──────── Exercise materials ────────

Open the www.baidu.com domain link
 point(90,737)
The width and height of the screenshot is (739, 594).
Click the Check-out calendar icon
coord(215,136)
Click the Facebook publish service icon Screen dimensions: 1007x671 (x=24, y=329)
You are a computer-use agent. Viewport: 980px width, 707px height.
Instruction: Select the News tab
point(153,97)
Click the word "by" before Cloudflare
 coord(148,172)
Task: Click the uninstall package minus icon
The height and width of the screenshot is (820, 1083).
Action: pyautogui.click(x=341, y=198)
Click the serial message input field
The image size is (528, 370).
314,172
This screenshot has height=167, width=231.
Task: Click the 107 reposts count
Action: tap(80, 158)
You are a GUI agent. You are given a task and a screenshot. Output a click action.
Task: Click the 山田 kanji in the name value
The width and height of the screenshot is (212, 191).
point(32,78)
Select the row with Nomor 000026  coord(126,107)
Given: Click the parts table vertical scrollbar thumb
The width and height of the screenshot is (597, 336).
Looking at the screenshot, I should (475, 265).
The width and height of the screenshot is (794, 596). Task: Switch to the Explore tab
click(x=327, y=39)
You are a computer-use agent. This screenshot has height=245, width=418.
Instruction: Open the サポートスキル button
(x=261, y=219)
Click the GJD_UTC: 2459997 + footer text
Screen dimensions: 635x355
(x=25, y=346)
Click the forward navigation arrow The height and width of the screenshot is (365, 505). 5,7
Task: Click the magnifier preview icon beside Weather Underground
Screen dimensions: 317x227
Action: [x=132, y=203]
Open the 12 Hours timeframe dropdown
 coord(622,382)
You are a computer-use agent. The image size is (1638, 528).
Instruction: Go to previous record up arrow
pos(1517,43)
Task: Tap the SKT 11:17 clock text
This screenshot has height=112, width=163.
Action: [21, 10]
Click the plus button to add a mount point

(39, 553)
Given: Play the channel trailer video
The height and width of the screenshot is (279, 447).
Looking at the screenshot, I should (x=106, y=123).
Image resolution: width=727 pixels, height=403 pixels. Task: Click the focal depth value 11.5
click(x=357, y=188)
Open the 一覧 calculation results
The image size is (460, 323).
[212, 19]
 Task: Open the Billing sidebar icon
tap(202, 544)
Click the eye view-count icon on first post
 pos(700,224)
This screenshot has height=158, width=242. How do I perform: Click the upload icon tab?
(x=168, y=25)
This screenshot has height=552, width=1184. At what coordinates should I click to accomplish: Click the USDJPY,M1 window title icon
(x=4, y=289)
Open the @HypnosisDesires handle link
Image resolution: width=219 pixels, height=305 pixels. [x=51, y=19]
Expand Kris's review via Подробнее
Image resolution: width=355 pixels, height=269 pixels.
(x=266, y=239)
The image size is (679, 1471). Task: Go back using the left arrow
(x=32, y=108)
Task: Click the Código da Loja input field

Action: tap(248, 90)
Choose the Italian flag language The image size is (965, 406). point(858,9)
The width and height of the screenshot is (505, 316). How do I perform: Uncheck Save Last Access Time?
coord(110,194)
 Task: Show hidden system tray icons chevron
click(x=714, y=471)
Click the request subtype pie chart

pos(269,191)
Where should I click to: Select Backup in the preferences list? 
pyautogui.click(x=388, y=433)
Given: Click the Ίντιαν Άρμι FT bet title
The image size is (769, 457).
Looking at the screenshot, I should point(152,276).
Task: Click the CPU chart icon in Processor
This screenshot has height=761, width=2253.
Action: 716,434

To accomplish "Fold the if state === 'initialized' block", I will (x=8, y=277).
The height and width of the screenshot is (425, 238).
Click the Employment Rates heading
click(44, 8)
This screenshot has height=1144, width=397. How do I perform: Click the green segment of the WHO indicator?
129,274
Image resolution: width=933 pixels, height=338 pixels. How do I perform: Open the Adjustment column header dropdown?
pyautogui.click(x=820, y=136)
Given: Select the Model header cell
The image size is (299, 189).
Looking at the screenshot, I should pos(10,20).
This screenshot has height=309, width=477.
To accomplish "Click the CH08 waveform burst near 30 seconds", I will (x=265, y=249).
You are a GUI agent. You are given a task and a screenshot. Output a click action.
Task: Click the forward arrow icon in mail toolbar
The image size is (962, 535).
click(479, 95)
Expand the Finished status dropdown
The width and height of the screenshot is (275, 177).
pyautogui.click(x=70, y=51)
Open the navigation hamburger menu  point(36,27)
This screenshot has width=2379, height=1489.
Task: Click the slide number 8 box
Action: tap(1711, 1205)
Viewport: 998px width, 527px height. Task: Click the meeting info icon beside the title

────────

Render the lines above as a Markdown table with the columns Row and Line, numbering each line in order and leaving out blank lines.

→ **Response to the task**
| Row | Line |
|---|---|
| 1 | Open the www.baidu.com domain link |
| 2 |  point(90,737) |
| 3 | The width and height of the screenshot is (739, 594). |
| 4 | Click the Check-out calendar icon |
| 5 | coord(215,136) |
| 6 | Click the Facebook publish service icon Screen dimensions: 1007x671 (x=24, y=329) |
| 7 | You are a computer-use agent. Viewport: 980px width, 707px height. |
| 8 | Instruction: Select the News tab |
| 9 | point(153,97) |
| 10 | Click the word "by" before Cloudflare |
| 11 |  coord(148,172) |
| 12 | Task: Click the uninstall package minus icon |
| 13 | The height and width of the screenshot is (820, 1083). |
| 14 | Action: pyautogui.click(x=341, y=198) |
| 15 | Click the serial message input field |
| 16 | The image size is (528, 370). |
| 17 | 314,172 |
| 18 | This screenshot has height=167, width=231. |
| 19 | Task: Click the 107 reposts count |
| 20 | Action: tap(80, 158) |
| 21 | You are a GUI agent. You are given a task and a screenshot. Output a click action. |
| 22 | Task: Click the 山田 kanji in the name value |
| 23 | The width and height of the screenshot is (212, 191). |
| 24 | point(32,78) |
| 25 | Select the row with Nomor 000026  coord(126,107) |
| 26 | Given: Click the parts table vertical scrollbar thumb |
| 27 | The width and height of the screenshot is (597, 336). |
| 28 | Looking at the screenshot, I should (475, 265). |
| 29 | The width and height of the screenshot is (794, 596). Task: Switch to the Explore tab |
| 30 | click(x=327, y=39) |
| 31 | You are a computer-use agent. This screenshot has height=245, width=418. |
| 32 | Instruction: Open the サポートスキル button |
| 33 | (x=261, y=219) |
| 34 | Click the GJD_UTC: 2459997 + footer text |
| 35 | Screen dimensions: 635x355 |
| 36 | (x=25, y=346) |
| 37 | Click the forward navigation arrow The height and width of the screenshot is (365, 505). 5,7 |
| 38 | Task: Click the magnifier preview icon beside Weather Underground |
| 39 | Screen dimensions: 317x227 |
| 40 | Action: [x=132, y=203] |
| 41 | Open the 12 Hours timeframe dropdown |
| 42 |  coord(622,382) |
| 43 | You are a computer-use agent. The image size is (1638, 528). |
| 44 | Instruction: Go to previous record up arrow |
| 45 | pos(1517,43) |
| 46 | Task: Tap the SKT 11:17 clock text |
| 47 | This screenshot has height=112, width=163. |
| 48 | Action: [21, 10] |
| 49 | Click the plus button to add a mount point |
| 50 | (39, 553) |
| 51 | Given: Play the channel trailer video |
| 52 | The height and width of the screenshot is (279, 447). |
| 53 | Looking at the screenshot, I should (x=106, y=123). |
| 54 | Image resolution: width=727 pixels, height=403 pixels. Task: Click the focal depth value 11.5 |
| 55 | click(x=357, y=188) |
| 56 | Open the 一覧 calculation results |
| 57 | The image size is (460, 323). |
| 58 | [212, 19] |
| 59 |  Task: Open the Billing sidebar icon |
| 60 | tap(202, 544) |
| 61 | Click the eye view-count icon on first post |
| 62 |  pos(700,224) |
| 63 | This screenshot has height=158, width=242. How do I perform: Click the upload icon tab? |
| 64 | (x=168, y=25) |
| 65 | This screenshot has height=552, width=1184. At what coordinates should I click to accomplish: Click the USDJPY,M1 window title icon |
| 66 | (x=4, y=289) |
| 67 | Open the @HypnosisDesires handle link |
| 68 | Image resolution: width=219 pixels, height=305 pixels. [x=51, y=19] |
| 69 | Expand Kris's review via Подробнее |
| 70 | Image resolution: width=355 pixels, height=269 pixels. |
| 71 | (x=266, y=239) |
| 72 | The image size is (679, 1471). Task: Go back using the left arrow |
| 73 | (x=32, y=108) |
| 74 | Task: Click the Código da Loja input field |
| 75 | Action: tap(248, 90) |
| 76 | Choose the Italian flag language The image size is (965, 406). point(858,9) |
| 77 | The width and height of the screenshot is (505, 316). How do I perform: Uncheck Save Last Access Time? |
| 78 | coord(110,194) |
| 79 |  Task: Show hidden system tray icons chevron |
| 80 | click(x=714, y=471) |
| 81 | Click the request subtype pie chart |
| 82 | pos(269,191) |
| 83 | Where should I click to: Select Backup in the preferences list?  |
| 84 | pyautogui.click(x=388, y=433) |
| 85 | Given: Click the Ίντιαν Άρμι FT bet title |
| 86 | The image size is (769, 457). |
| 87 | Looking at the screenshot, I should point(152,276). |
| 88 | Task: Click the CPU chart icon in Processor |
| 89 | This screenshot has height=761, width=2253. |
| 90 | Action: 716,434 |
| 91 | To accomplish "Fold the if state === 'initialized' block", I will (x=8, y=277). |
| 92 | The height and width of the screenshot is (425, 238). |
| 93 | Click the Employment Rates heading |
| 94 | click(44, 8) |
| 95 | This screenshot has height=1144, width=397. How do I perform: Click the green segment of the WHO indicator? |
| 96 | 129,274 |
| 97 | Image resolution: width=933 pixels, height=338 pixels. How do I perform: Open the Adjustment column header dropdown? |
| 98 | pyautogui.click(x=820, y=136) |
| 99 | Given: Select the Model header cell |
| 100 | The image size is (299, 189). |
| 101 | Looking at the screenshot, I should pos(10,20). |
| 102 | This screenshot has height=309, width=477. |
| 103 | To accomplish "Click the CH08 waveform burst near 30 seconds", I will (x=265, y=249). |
| 104 | You are a GUI agent. You are given a task and a screenshot. Output a click action. |
| 105 | Task: Click the forward arrow icon in mail toolbar |
| 106 | The image size is (962, 535). |
| 107 | click(479, 95) |
| 108 | Expand the Finished status dropdown |
| 109 | The width and height of the screenshot is (275, 177). |
| 110 | pyautogui.click(x=70, y=51) |
| 111 | Open the navigation hamburger menu  point(36,27) |
| 112 | This screenshot has width=2379, height=1489. |
| 113 | Task: Click the slide number 8 box |
| 114 | Action: tap(1711, 1205) |
| 115 | Viewport: 998px width, 527px height. Task: Click the meeting info icon beside the title |